Сафку поставили на перевернутую повозку. Ей надо было что-то сказать людям, которые собрались вокруг нее. Она смотрела в испуганные или разъяренные лица тех, кто снова обрел свободу, и думала: «Что я должна говорить?»
Но она уже знала. Сафка простерла руки к толпе и ощутила, как эта ночь, огни и та глубина, что открылась в ней самой, поднимают и влекут ее.
— Анакир, — сказала она, и у толпы вырвался единый вздох. — Анакир пришла к нам, так же, как долгие годы приходит ко всем, кто угнетен. Она в горах — Анакир, черноволосая змеиная богиня Ланна.
Не прошло и пяти дней, как они собрались и выступили в путь. Люди и провиант прибывали из окрестных деревень, тех самых, что казались вымершими с начала кармианского вторжения. Большая часть горожан тоже двинулась в горы. Удалось даже отыскать девушку из Зора, танцовщицу со змеей, чтобы она стала их проводником.

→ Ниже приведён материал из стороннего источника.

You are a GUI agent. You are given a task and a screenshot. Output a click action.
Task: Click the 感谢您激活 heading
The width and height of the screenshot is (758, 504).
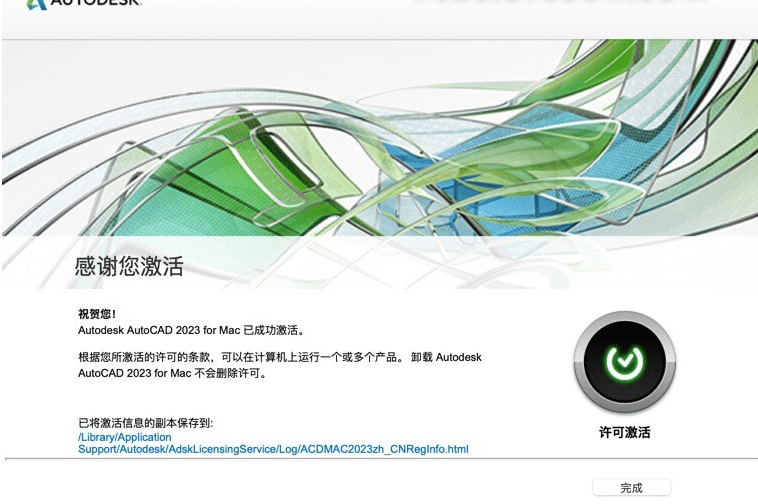[129, 267]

Тем, кто не решился уйти, нанесли легкие раны, чтобы помочь им оправдаться перед кармианцами. Одним из этих людей был наместник. Даже когда Ольм опустел в результате мятежа горожан, он продолжал писать донесения в ставку Кесара в Амланне. Делал он это левой рукой, ибо на правой была повязка. Он специально попросил ланнца с мечом не жалеть его и резать глубже. Теперь рана отлично загноилась, а значит, наместника никто не посмеет обвинить.
Дороги, ведущие к подножию гор, были ровными и отлогими. Даже дождь поначалу приутих. Двигаясь к Зору, Свободные ланнцы собирали поздние цветы, плели венки и время от времени пели песни.
Когда вардийский караван остановился в холмах на ночлег, дождь вернулся опять, за что никто в Ланне не был ему благодарен. К нему добавился холодный ветер. Лето кончилось — вместе с миром.
Все уже слышали о волнениях в Ольме. Прямо перед закатом их обогнал отряд кармианских солдат, которые направлялись как раз в ту сторону, бряцая доспехами и оружием. Из осторожности караван исключил Ольм из числа возможных стоянок.
Ночь стояла отвратительная.
Свалив в одном углу фургона свои нехитрые пожитки, Яннул сидел и наблюдал за Медаси, которая, взяв тоненькую костяную иголку, вышивала бисером. Их младший сын сидел под навесом у огня и играл в кости с вардийским мальчишкой.
Вдруг раздался цокот еще чьих-то копыт. Трое всадников приблизились к лагерю, эффектно выхваченные светом костра из косых штрихов дождя.